Он целыми днями лежал, укрывшись до макушки пледом, и вылезал из-под него очень неохотно. От резких звуков он вздрагивал, сильнее натягивал плед и там, в горячей темноте, до боли сжимал глаза.
Как-то к нему подошел Эльф с листами бумаги в руках. Неторопливо устроился на стуле, подобрав под себя ноги. Искоса глянул на вылезшего на свет Сатира.
— Что это у тебя? — кивнул Сатир на бумагу.
Эльф немного отстранил от себя руку с листами, словно стараясь посмотреть на них со стороны.
— Рассказ. Про мышей.
— Про мышей? — Сатир удивился. — Дурь какая… Ты думаешь, это кому-нибудь интересно? Если бы ты про людей написал…
— Все мы живые — и люди, и мыши, а значит, и проблемы схожие.
— Ну, читай.
“Вокруг очень красиво. Когда я впервые открыл глаза, красота сразу поглотила меня, закружила и покорила. Я целыми днями смотрю
вокруг себя и не могу нарадоваться. Иногда мне кажется, если бы от меня остались одни глаза, я бы чувствовал себя не хуже, чем сейчас.
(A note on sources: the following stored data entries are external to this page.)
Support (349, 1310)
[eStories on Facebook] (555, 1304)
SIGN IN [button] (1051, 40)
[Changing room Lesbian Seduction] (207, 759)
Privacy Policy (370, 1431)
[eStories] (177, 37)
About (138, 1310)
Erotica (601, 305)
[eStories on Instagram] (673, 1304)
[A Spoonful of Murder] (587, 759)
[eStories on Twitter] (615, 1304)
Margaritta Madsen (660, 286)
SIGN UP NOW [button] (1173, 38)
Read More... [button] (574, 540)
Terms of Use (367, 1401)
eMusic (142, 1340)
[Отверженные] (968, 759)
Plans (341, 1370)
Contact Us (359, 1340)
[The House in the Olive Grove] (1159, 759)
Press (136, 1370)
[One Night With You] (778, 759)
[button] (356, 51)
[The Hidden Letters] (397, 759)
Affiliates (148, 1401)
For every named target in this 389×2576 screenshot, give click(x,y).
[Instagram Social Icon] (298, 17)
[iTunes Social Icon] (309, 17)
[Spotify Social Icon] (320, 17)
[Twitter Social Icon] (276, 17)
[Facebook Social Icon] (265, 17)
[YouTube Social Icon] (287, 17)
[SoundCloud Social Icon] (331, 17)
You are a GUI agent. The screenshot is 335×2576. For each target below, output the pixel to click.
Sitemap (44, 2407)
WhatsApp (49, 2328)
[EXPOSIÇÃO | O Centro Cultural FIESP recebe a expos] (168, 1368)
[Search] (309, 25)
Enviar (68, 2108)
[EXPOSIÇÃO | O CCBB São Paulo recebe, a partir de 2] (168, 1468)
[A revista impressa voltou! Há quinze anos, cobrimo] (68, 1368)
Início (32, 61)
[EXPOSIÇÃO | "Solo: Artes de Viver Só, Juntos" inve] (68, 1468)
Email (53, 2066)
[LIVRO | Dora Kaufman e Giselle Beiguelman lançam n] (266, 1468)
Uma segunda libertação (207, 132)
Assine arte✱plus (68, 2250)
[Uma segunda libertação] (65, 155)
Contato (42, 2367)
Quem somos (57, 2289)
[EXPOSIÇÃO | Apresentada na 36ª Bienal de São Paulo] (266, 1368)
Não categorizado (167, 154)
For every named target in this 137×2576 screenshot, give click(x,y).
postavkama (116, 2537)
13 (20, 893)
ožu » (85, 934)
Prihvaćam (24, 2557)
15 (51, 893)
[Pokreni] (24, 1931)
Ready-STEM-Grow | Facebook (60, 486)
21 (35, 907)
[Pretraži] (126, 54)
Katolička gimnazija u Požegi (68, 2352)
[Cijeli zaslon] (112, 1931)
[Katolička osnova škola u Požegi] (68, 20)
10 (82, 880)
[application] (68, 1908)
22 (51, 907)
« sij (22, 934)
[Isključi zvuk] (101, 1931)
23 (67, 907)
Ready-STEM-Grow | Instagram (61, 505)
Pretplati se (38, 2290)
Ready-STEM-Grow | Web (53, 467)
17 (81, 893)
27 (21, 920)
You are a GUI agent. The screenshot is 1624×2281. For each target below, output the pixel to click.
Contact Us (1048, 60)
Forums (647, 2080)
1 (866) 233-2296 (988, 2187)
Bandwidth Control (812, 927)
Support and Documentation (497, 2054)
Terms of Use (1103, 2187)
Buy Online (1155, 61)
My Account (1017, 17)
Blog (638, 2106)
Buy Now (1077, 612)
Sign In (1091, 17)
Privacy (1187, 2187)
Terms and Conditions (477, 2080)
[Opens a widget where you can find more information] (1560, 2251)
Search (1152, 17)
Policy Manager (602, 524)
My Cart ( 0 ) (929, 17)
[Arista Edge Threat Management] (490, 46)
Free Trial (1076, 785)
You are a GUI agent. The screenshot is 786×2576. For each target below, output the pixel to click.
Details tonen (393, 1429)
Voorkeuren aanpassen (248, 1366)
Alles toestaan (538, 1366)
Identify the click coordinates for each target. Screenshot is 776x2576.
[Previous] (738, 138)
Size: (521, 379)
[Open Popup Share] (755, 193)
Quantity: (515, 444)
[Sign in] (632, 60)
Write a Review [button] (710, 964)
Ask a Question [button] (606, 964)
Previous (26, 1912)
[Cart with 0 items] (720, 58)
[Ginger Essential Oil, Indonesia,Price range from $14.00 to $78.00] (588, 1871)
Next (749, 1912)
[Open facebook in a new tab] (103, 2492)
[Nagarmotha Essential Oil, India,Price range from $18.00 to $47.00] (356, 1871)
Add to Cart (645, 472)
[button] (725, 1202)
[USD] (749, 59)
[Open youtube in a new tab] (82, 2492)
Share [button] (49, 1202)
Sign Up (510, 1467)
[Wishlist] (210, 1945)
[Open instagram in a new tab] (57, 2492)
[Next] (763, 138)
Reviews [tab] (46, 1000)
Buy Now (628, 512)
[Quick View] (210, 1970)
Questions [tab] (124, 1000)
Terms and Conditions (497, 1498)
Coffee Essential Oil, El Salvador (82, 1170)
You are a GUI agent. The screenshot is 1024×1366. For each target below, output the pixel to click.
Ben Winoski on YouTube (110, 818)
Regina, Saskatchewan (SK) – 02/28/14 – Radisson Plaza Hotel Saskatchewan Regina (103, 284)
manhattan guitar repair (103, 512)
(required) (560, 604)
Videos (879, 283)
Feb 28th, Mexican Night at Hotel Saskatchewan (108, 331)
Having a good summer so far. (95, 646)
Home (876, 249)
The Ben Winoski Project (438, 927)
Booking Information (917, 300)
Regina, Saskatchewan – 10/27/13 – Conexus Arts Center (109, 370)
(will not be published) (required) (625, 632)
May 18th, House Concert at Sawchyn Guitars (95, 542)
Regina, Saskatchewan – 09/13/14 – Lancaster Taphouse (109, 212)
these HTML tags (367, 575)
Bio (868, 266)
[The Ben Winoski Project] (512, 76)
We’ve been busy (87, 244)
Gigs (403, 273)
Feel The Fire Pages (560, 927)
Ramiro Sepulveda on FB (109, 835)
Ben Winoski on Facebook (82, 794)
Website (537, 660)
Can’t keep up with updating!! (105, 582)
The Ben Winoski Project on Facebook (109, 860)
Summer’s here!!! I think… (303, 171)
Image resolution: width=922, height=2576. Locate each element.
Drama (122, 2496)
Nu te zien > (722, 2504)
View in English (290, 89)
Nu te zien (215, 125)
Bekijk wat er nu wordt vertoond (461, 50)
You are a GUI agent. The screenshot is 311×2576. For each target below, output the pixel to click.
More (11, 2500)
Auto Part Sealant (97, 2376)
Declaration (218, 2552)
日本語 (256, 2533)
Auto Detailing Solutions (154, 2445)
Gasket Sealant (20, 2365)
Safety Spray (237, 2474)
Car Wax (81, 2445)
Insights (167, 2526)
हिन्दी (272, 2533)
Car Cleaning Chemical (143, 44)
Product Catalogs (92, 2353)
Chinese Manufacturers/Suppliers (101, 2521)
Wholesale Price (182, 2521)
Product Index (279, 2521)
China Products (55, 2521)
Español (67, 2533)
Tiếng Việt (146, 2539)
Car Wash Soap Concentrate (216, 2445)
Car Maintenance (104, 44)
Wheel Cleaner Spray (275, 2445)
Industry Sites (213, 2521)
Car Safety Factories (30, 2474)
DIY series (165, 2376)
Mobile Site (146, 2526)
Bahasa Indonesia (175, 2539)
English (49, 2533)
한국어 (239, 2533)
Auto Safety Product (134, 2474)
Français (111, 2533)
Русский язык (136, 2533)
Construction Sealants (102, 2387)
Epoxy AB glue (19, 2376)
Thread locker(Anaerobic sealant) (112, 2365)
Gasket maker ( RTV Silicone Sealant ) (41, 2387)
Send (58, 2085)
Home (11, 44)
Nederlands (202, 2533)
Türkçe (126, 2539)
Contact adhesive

Очень много белого цвета. Стены мира белые, глянцевые, расчерченные на правильные квадраты. Небо тоже белое, чистое. На нем горят длинные яркие солнца. Здесь всегда тепло и сухо. Я часто поднимаю свой розовый нос кверху и, щурясь, смотрю на светила. От этого потом бегают перед глазами слепые пятна, но мне все равно снова и снова хочется смотреть на небо.
Рядом копошатся такие же, как я, — белые и молодые. Меня не покидает радость от того, что мы такого же цвета, как стены и небо. В этом есть что-то запредельное, что-то роднящее нас со всем миром, всей вселенной. Мы уже не сосем мать, мы достаточно взрослые, чтобы питаться самостоятельно.
Еду нам приносят боги — повелители этого мира. Огромные: когда они наклоняются над нашим домом с прозрачными стенами, то закрывают собой небеса и на все падает тень. Боги добры, они любят нас, иначе с чего бы им давать нам пищу и тепло? Когда они приходят с пищей, мы разом поднимаем головы кверху, глядим на них нетерпеливыми глазами, шевелим тонкими голыми хвостами, и они дают нам наш хлеб и воду.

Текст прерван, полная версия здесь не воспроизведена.